**** Reading text
“I’d love to keep that a secret,” Gen. Dan Caine, the chairman of the Joint Chiefs of Staff, said Monday when President Trump pressed him in front of a room packed with reporters to disclose how many people were sent to rescue an American airman shot down over Iran.
But the president, who was breathlessly recounting the details of the operation as though it was the script of an action-adventure film, ignored the general and revealed: “It was hundreds.”
The eagerness on the part of Mr. Trump and Secretary of Defense Pete Hegseth to publicly recount the complex rescue operation stands in stark contrast to their approach to a Tomahawk missile strike on an Iranian girls’ elementary school that killed at least 175 people, most of them children. The Pentagon has so far refused to provide a public accounting.
A preliminary military investigation into the deadly attack on Feb. 28 found that the United States was responsible for the killings, appearing to confirm a Times visual investigation that found that American forces were most likely to have carried it out. But the secretary has repeatedly refused to answer questions about the strike, and Mr. Trump early on sought to sidestep blame.
********
■ **Task requirements**
**1)** According to the news report, how many people did the Tomahawk missile strike on the Iranian girls' elementary school kill?
**2)** Set down the part of the news report from "But the president, who" down to "a public accounting.", word for word.
**** Supplied information
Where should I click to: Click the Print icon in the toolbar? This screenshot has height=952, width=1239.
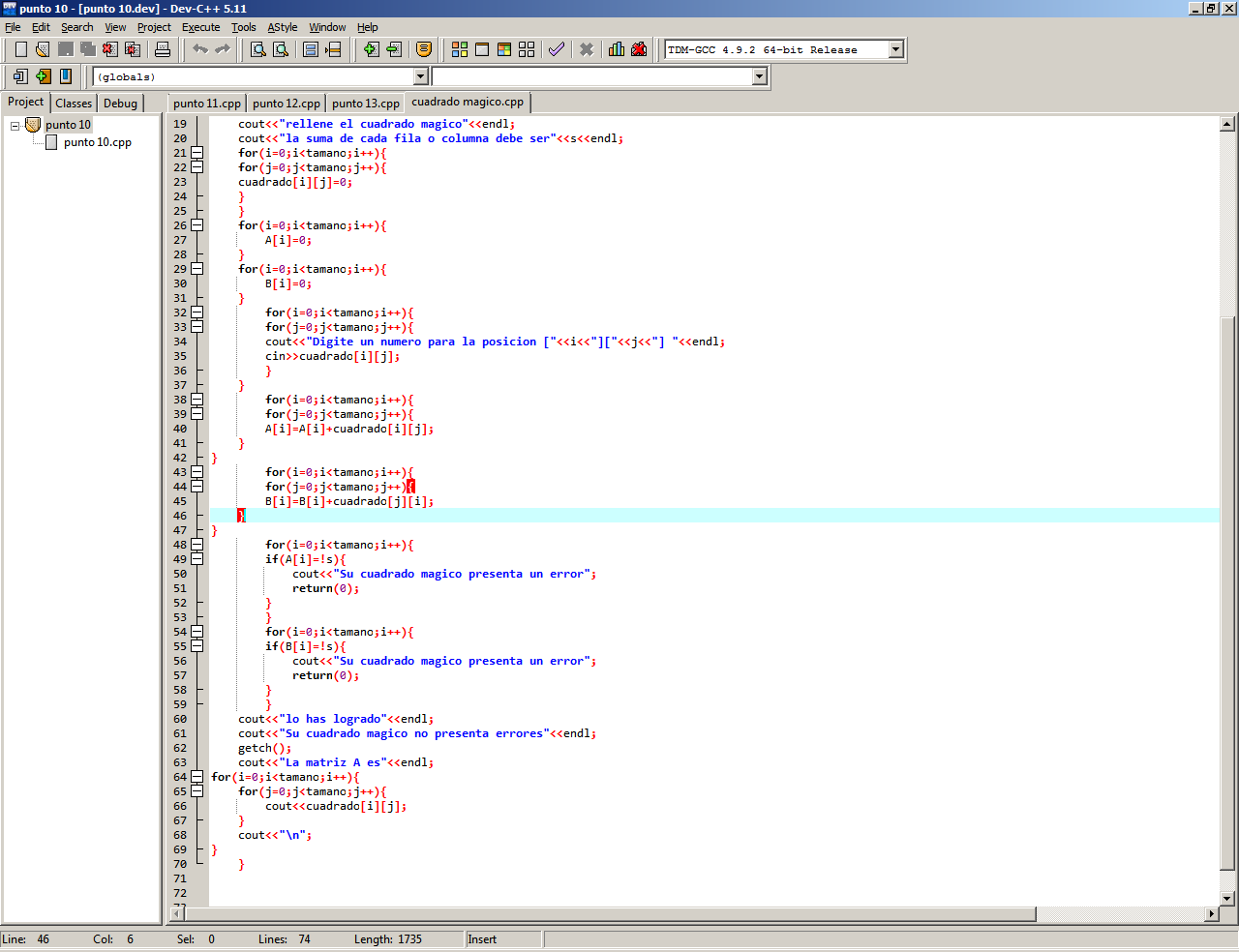pyautogui.click(x=163, y=49)
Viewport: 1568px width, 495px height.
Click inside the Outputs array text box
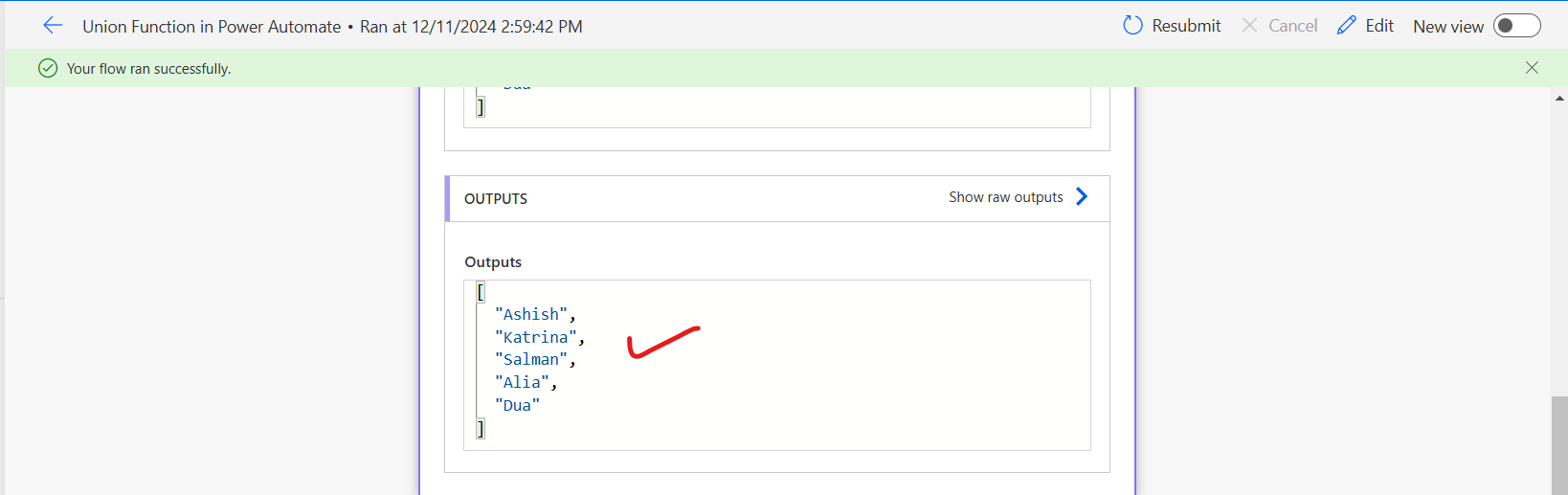point(814,383)
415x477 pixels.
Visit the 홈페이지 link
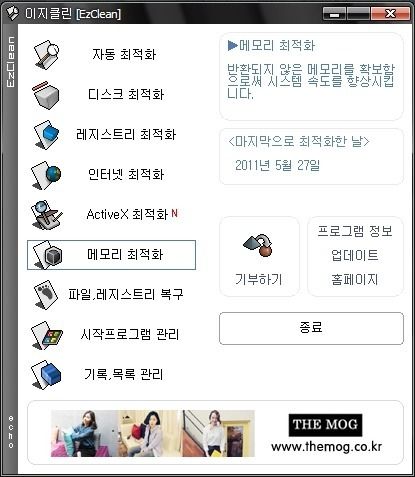pyautogui.click(x=355, y=279)
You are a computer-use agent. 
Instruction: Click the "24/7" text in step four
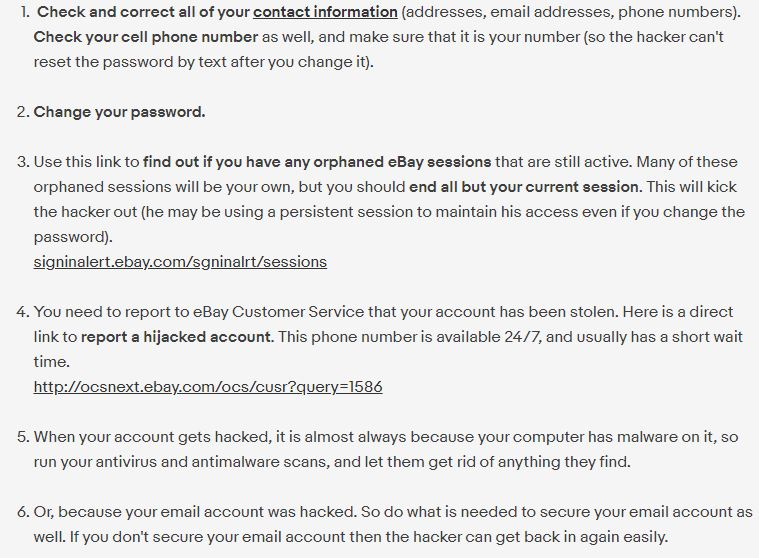pos(519,337)
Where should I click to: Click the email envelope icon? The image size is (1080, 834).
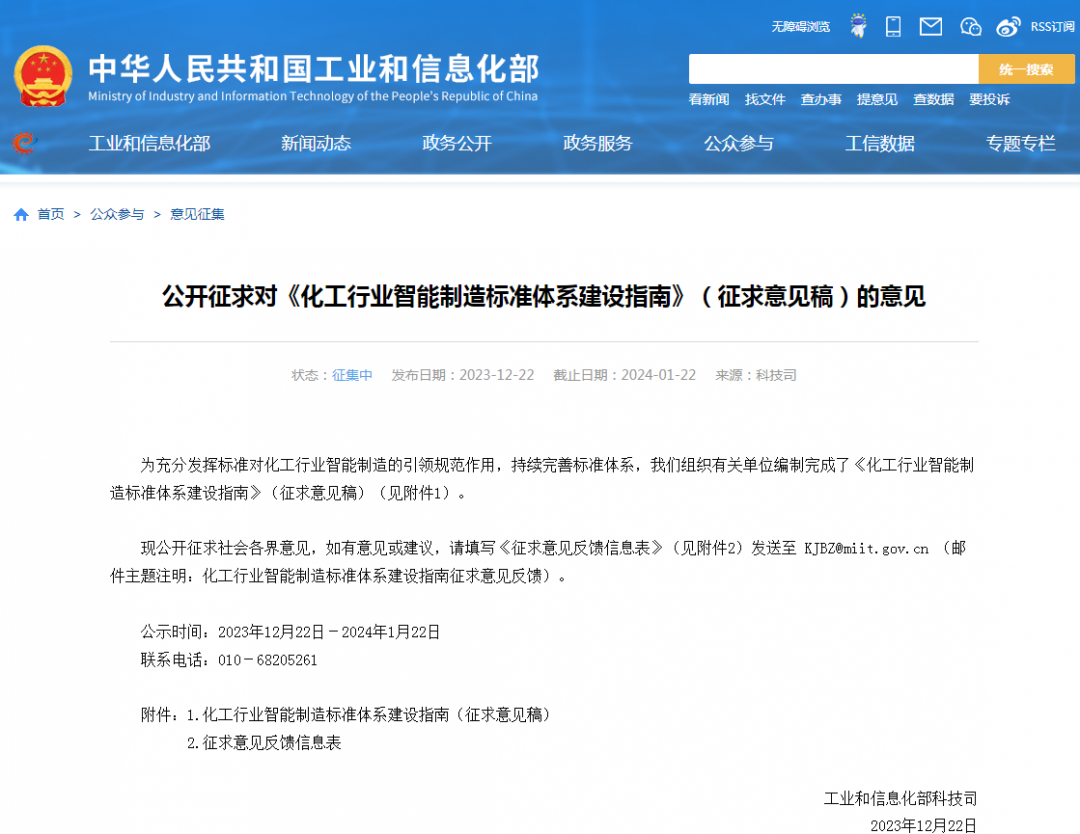(x=931, y=26)
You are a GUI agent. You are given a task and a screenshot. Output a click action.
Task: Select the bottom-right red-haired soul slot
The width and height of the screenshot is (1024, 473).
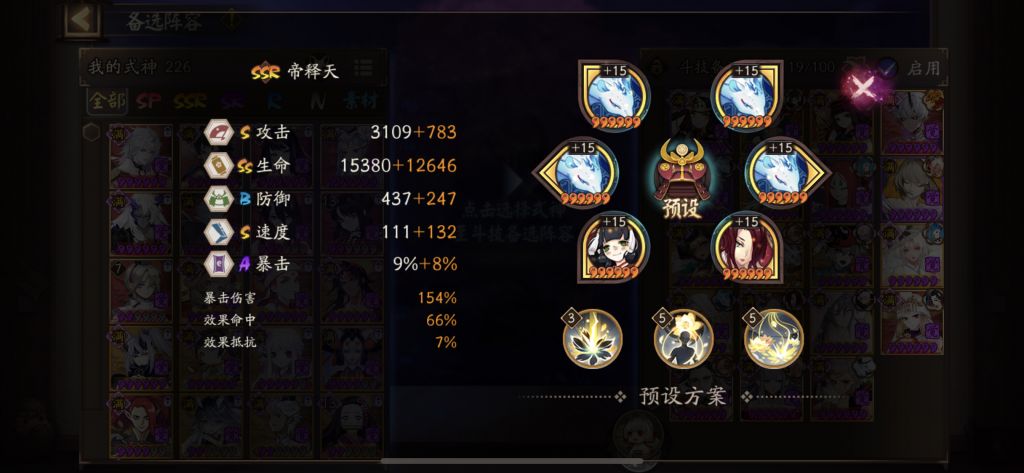746,248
********
■ **Exercise responses**
**1)** At least 175 people, most of them children.

**2)**
But the president, who was breathlessly recounting the details of the operation as though it was the script of an action-adventure film, ignored the general and revealed: “It was hundreds.”
The eagerness on the part of Mr. Trump and Secretary of Defense Pete Hegseth to publicly recount the complex rescue operation stands in stark contrast to their approach to a Tomahawk missile strike on an Iranian girls’ elementary school that killed at least 175 people, most of them children. The Pentagon has so far refused to provide a public accounting.